Work task: Reproduce all records word for word.

Records to use START

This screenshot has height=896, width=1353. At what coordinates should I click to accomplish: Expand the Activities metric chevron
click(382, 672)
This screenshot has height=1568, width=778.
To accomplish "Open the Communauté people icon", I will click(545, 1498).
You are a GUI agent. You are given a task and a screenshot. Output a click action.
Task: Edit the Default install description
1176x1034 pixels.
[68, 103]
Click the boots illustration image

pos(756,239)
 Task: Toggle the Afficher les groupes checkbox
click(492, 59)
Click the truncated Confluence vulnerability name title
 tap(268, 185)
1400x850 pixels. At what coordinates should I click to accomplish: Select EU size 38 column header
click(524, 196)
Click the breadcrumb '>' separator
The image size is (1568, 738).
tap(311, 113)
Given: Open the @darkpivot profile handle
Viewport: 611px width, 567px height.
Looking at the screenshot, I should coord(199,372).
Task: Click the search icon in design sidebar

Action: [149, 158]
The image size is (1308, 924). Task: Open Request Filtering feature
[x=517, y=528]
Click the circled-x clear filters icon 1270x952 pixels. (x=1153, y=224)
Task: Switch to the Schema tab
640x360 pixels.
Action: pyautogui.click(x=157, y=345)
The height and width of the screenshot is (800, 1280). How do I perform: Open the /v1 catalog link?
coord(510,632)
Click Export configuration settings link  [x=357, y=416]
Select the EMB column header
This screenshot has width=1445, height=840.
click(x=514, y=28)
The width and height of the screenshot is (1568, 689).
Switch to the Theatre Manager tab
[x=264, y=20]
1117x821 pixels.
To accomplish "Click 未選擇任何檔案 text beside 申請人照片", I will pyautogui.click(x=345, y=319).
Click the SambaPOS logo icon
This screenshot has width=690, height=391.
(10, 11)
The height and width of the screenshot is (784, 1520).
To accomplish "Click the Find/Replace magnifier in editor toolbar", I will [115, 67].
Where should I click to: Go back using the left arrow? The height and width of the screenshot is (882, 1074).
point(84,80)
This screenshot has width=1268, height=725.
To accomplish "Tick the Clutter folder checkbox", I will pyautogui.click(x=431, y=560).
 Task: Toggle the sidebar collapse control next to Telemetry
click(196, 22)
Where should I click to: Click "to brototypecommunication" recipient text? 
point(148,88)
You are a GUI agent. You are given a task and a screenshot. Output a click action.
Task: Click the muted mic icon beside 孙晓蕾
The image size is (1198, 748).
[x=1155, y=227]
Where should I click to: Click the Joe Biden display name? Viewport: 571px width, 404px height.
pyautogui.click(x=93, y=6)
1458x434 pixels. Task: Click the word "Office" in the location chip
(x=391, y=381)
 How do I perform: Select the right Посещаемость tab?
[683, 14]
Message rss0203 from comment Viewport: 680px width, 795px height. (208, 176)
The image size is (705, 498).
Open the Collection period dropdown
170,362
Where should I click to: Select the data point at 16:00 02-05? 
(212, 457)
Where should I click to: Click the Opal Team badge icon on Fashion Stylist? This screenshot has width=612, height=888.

Records to use END

Exercise solution:
This screenshot has height=896, width=1353. At what coordinates should I click to accomplish: Expand the Activities metric chevron
click(382, 672)
This screenshot has height=1568, width=778.
To accomplish "Open the Communauté people icon", I will click(545, 1498).
You are a GUI agent. You are given a task and a screenshot. Output a click action.
Task: Edit the Default install description
1176x1034 pixels.
[68, 103]
Click the boots illustration image

pos(756,239)
 Task: Toggle the Afficher les groupes checkbox
click(492, 59)
Click the truncated Confluence vulnerability name title
 tap(268, 185)
1400x850 pixels. At what coordinates should I click to accomplish: Select EU size 38 column header
click(524, 196)
Click the breadcrumb '>' separator
The image size is (1568, 738).
tap(311, 113)
Given: Open the @darkpivot profile handle
Viewport: 611px width, 567px height.
Looking at the screenshot, I should coord(199,372).
Task: Click the search icon in design sidebar

Action: [149, 158]
The image size is (1308, 924). Task: Open Request Filtering feature
[x=517, y=528]
Click the circled-x clear filters icon 1270x952 pixels. (x=1153, y=224)
Task: Switch to the Schema tab
640x360 pixels.
Action: pyautogui.click(x=157, y=345)
The height and width of the screenshot is (800, 1280). How do I perform: Open the /v1 catalog link?
coord(510,632)
Click Export configuration settings link  [x=357, y=416]
Select the EMB column header
This screenshot has width=1445, height=840.
click(x=514, y=28)
The width and height of the screenshot is (1568, 689).
Switch to the Theatre Manager tab
[x=264, y=20]
1117x821 pixels.
To accomplish "Click 未選擇任何檔案 text beside 申請人照片", I will pyautogui.click(x=345, y=319).
Click the SambaPOS logo icon
This screenshot has width=690, height=391.
(10, 11)
The height and width of the screenshot is (784, 1520).
To accomplish "Click the Find/Replace magnifier in editor toolbar", I will [115, 67].
Where should I click to: Go back using the left arrow? The height and width of the screenshot is (882, 1074).
point(84,80)
This screenshot has width=1268, height=725.
To accomplish "Tick the Clutter folder checkbox", I will pyautogui.click(x=431, y=560).
 Task: Toggle the sidebar collapse control next to Telemetry
click(196, 22)
Where should I click to: Click "to brototypecommunication" recipient text? 
point(148,88)
You are a GUI agent. You are given a task and a screenshot. Output a click action.
Task: Click the muted mic icon beside 孙晓蕾
The image size is (1198, 748).
[x=1155, y=227]
Where should I click to: Click the Joe Biden display name? Viewport: 571px width, 404px height.
pyautogui.click(x=93, y=6)
1458x434 pixels. Task: Click the word "Office" in the location chip
(x=391, y=381)
 How do I perform: Select the right Посещаемость tab?
[683, 14]
Message rss0203 from comment Viewport: 680px width, 795px height. (208, 176)
The image size is (705, 498).
Open the Collection period dropdown
170,362
Where should I click to: Select the data point at 16:00 02-05? 
(212, 457)
Where should I click to: Click the Opal Team badge icon on Fashion Stylist? This screenshot has width=612, height=888.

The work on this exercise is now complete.